I sat there for a few minutes, relishing the solitude. I planned out my entire day of rest, mapping out every delicious hour I would spend in each corner. Perhaps I’d take a nap right in the middle of the floor. I smiled. It was going to be a good day.

Then the elevator *dinged* softly again, and my hopes sank as I traveled back down. The door opened on the third floor. A tech stared at me in surprise, papers stuffed in my pockets, hair askew, sitting on the floor of the elevator.

“You alright, man?” he asked.

“Not really”, I responded. I stood up, knee hurting, as I limped off towards the stairs.

Surgery has been far worse than I expected. It’s actually not the patient care problems; my fears prior to this rotation were (mostly) unfounded. Somewhere in the last month I’ve realized that I am much more capable than I’ve suspected in the past.

Today alone I corrected severe electrolyte imbalances without needing to ask how, transfused a woman with approximately half of her normal blood volume, admitted 7 patients to my service with hardly any guidance from my upper level surgeons, and was told by the nurses on the surgical floor that they want to keep me to themselves, never to return to the ER.

That said, General Surgery is the most difficult, frustrating, and downright unpleasant rotation I have ever done.

The one substantial thing I failed to realize about surgeons – which, looking back on it, is a no brainer – is that they are always in the OR. This means they don’t respond to pages, and it is exceptionally difficult to get in touch with anybody. On top of this, they’re surgeons, and there is a machismo of “do it yourself” that pervades everything they do.

All that you have heard about resident work hour restrictions and duty compliance? Doesn’t apply to surgeons. I’ve worked at least 95 hours each week on service so far, with 32+ hours on call every night with no sleep. Official guidelines state 80 hours/week and 30 maximum on call. Oh, and 10 hours of time off between leaving the hospital and returning in the morning, which is laughable.

I don’t say this to garner pity, because I can hash it for a month. I say it for posterity, and for the sake of my patients who are getting poorer care than I want to give them. There is also no question in my mind that the surgeons are working even harder than I am, which is staggering.

My typical day starts at 5 AM. I need to round on 15 or more patients (our service is absurdly large and understaffed) in the space of 2 hours. This breaks down to approximately 7 minutes per person, most of whom I should spend about twice that much time on.

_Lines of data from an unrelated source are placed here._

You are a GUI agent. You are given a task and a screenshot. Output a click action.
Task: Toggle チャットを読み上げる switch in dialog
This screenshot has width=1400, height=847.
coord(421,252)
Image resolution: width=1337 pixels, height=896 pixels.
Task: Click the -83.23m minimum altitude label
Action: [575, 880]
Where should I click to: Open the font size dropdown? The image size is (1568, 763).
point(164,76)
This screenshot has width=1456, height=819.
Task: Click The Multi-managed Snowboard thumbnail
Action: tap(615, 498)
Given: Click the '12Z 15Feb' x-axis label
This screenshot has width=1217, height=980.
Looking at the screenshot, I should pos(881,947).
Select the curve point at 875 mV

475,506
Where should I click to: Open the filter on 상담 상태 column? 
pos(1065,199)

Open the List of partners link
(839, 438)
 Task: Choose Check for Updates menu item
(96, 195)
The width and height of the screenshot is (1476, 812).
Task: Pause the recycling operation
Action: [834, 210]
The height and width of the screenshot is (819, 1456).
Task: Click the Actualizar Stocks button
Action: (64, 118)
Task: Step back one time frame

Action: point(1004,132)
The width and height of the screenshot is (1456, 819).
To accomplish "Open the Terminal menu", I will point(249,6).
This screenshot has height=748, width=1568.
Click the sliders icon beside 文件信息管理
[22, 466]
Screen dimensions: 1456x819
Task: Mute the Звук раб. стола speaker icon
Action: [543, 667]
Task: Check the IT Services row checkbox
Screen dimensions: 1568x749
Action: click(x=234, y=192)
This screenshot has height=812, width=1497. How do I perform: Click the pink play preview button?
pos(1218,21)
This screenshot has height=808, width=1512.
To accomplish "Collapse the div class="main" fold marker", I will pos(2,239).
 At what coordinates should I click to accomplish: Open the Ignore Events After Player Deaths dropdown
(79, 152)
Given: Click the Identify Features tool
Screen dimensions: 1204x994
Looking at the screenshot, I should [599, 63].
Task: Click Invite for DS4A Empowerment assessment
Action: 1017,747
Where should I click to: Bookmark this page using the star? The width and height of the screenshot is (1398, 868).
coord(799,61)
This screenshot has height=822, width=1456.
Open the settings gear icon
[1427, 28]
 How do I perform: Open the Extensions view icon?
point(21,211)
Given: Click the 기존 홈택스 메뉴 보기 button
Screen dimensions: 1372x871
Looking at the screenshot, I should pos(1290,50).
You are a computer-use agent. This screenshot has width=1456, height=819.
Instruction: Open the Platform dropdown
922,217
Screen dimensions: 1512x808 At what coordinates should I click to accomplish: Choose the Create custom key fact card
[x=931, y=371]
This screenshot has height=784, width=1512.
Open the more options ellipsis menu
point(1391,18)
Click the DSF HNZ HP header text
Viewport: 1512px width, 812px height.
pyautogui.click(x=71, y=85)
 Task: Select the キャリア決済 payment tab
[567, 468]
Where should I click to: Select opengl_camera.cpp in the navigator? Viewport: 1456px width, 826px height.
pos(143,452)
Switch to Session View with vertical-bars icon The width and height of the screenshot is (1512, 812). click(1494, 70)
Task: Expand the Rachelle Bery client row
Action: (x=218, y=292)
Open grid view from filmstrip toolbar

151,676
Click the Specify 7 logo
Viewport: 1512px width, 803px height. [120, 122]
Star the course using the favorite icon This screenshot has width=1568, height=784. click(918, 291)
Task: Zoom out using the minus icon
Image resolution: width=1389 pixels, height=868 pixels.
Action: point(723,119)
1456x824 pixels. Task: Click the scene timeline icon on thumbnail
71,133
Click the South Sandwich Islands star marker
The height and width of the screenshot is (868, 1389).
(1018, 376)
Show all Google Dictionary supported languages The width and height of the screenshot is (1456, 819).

There are extremes in medicine, as there are in anything. Internal Medicine is known for rounding as a group for hours and hours at a time, spending upwards of 20 minutes on each patient to ensure that every i is dotted and t crossed. Attendings, senior residents, and interns all chat about patients in a formalized, clear fashion. There is a clear demarcation of who is responsible for what.

Our service, on the other hand, does not round at all. In fact, I’m lucky to talk to my senior surgeons for 10 minutes throughout the course of the day, which leaves me – an intern with 3 months of experience as a doctor – to essentially manage all of the problems that occur on the floor while they are operating.

From 7AM until 7PM or so, I respond to every call about the 40+ people on the surgical service. The pagers (I carry 2) go off every 10 minutes or so. Blood pressure too high. Blood pressure too low. Too much fluids. Too little fluids. Patient dying. Patient vomiting. At this point I really only call my upper levels about “patient dying”, as I figure this is a fairly important thing to pass along.

Today is the first day that I got home in time with 9 hours until I need to be back at work. I’ve got an hour to write before I go to sleep.

I suspect this is why surgeons don’t blog very much.